Il caso di un uomo arrestato in un salone di massaggi e poi deceduto nelle mani della polizia, evento che i quotidiani cinesi hanno sottolineato come un segnale di potenziale tensione sociale in Cina, non sembra destinato a chiudersi a breve. Ieri – ancora una volta – il Global Times è intervenuto sul caso.L’incipit dell’articolo è chiaro: «La misteriosa morte di un giovane dopo essere stato arrestato durante un raid in un salone di massaggi a Pechino ha innescato proteste pubbliche, sollevando sospetti sulla brutalità della polizia e l’abuso di potere ufficiale, con molti che ormai stanno chiedendo un’indagine imparziale sul caso».
Da quando «Lei Yang è morto mentre era in custodia della polizia a Changping il 7 maggio», la polizia avrebbe rilasciato comunicati nei quali si sostiene che il giovane sarebbe morto «per un attacco di cuore» e che «era stato arrestato mentre adescava una lavoratrice del sesso». La polizia non avrebbe però fornito altri dettagli «sulle circostanze esatte della morte di Lei o qualsiasi prove a sostegno delle loro affermazioni».
«La polizia locale dovrebbe evitare il sospetto pubblico e lasciare che la Procura rilasci i risultati dell’indagine, dal momento che le indagini interne della polizia non sono viste come convincenti» ha detto al quotidiano ufficiale del Partito comunista cinese Mo Shaoping, un professore di diritto presso la Central University of Finance and Economics.
In risposta all’indignazione pubblica, la Procura Popolare del quartiere di Changping a Pechino ha fatto passi avanti nelle indagini, anche se ulteriori dettagli non sono ancora stati rivelati, secondo quanto scritto venerdì scorso dalla Xinhua.
«In teoria, l’intervento dell’organo della procura nel caso ha due scopi principali.
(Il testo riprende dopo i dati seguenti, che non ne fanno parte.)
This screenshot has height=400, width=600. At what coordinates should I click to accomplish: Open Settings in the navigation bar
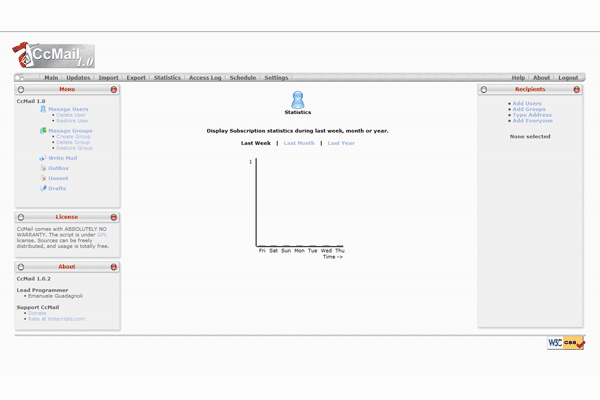[277, 77]
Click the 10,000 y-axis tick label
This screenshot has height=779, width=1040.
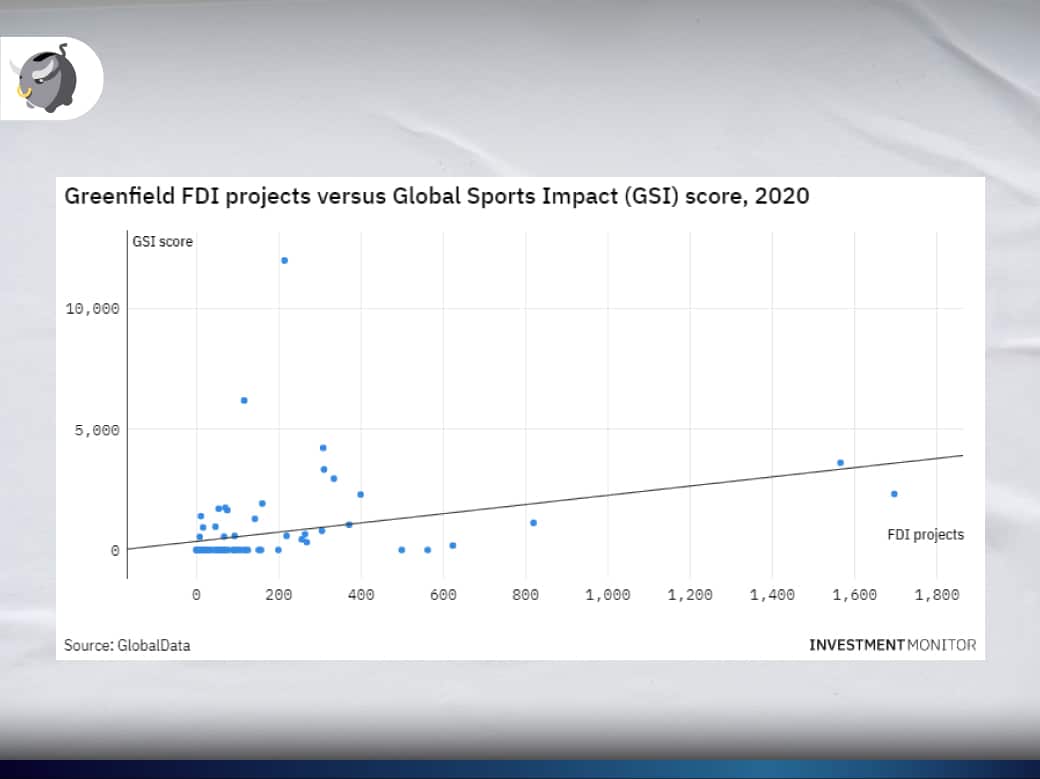tap(92, 309)
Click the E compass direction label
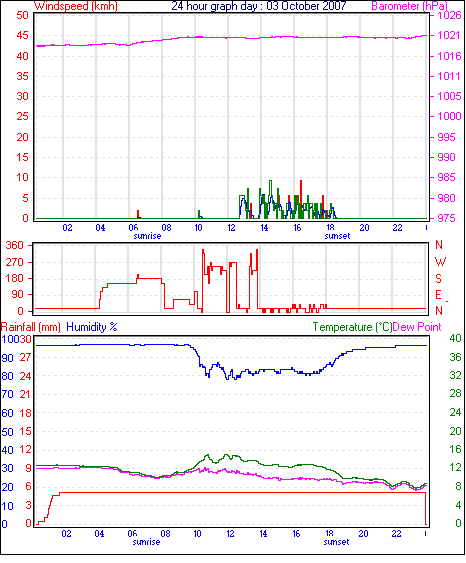This screenshot has width=466, height=563. [x=438, y=295]
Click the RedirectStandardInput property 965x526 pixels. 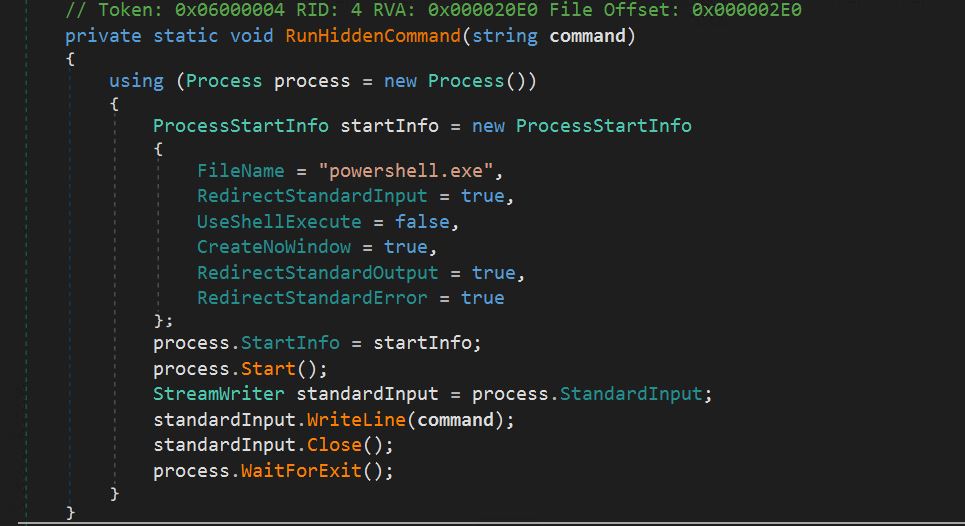tap(312, 196)
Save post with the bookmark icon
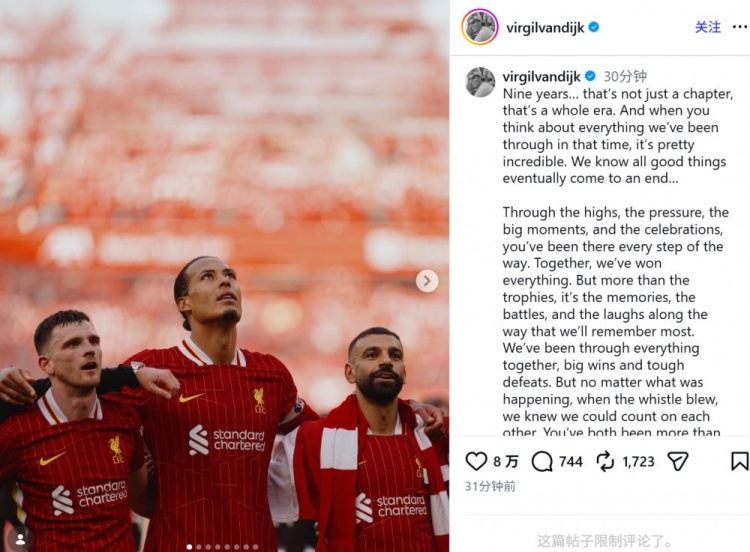This screenshot has height=552, width=750. pos(739,461)
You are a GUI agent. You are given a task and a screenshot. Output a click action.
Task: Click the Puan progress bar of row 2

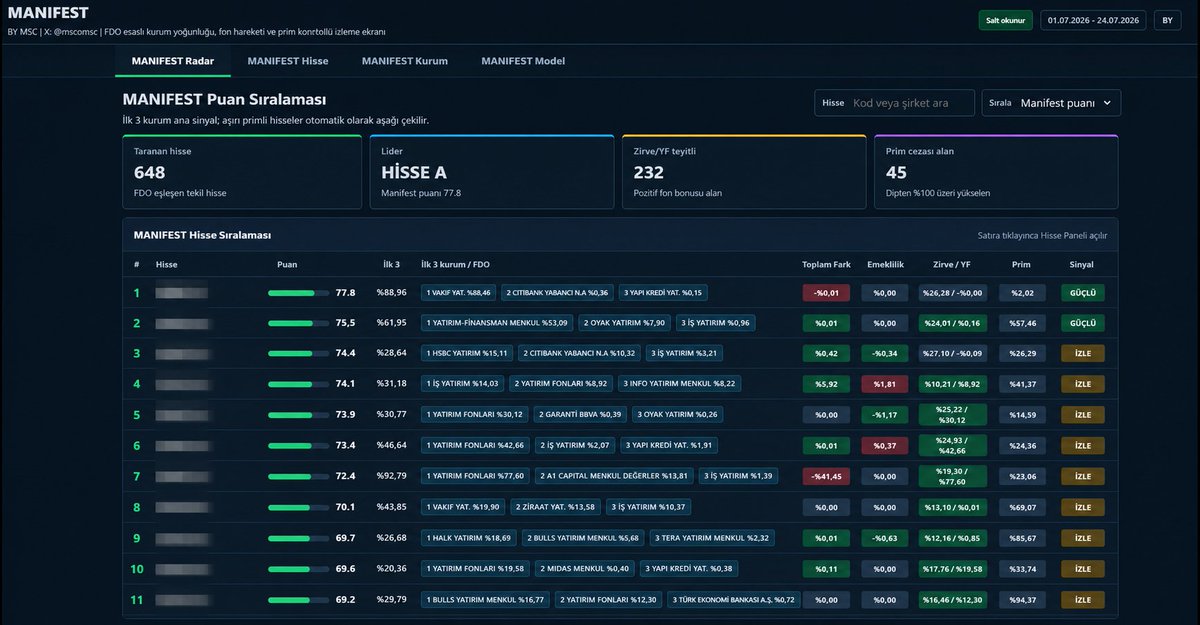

La supervisione delle azioni delle forze dell’ordine di polizia per determinare se le loro azioni sono state legali e per indagare l’inadempienza del dovere da parte della polizia» ha spiegato Mo.
«Anche se i dettagli dell’indagine della Procura non sono chiari, è molto probabile che l’indagine si concentrerà ugualmente su entrambi gli aspetti, dal momento che l’opinione pubblica è furiosa per i possibili abusi del potere della polizia e chiedono un risultato imparziale», ha spiegato invece Wang Sixin, professore di legge alla Communication University of China.
Tutto questo conferma un dato certo: in Cina lo stato di diritto, al di là delle reali cause della morte di Lei, non c’è. La sensazione è quella di trovarsi sempre nelle mani di un destino che potrebbe anche non essere benigno.
Come sottolineato da Wang, «Il paese dovrebbe dare più diritti a delle terze parti, come ad esempio ai media, agli esperti legali e le persone coinvolte nel caso, in modo che possano partecipare anche alla supervisione degli organi di pubblica sicurezza», anziché lasciare «il pallino» a una polizia spesso corrotta o impreparata.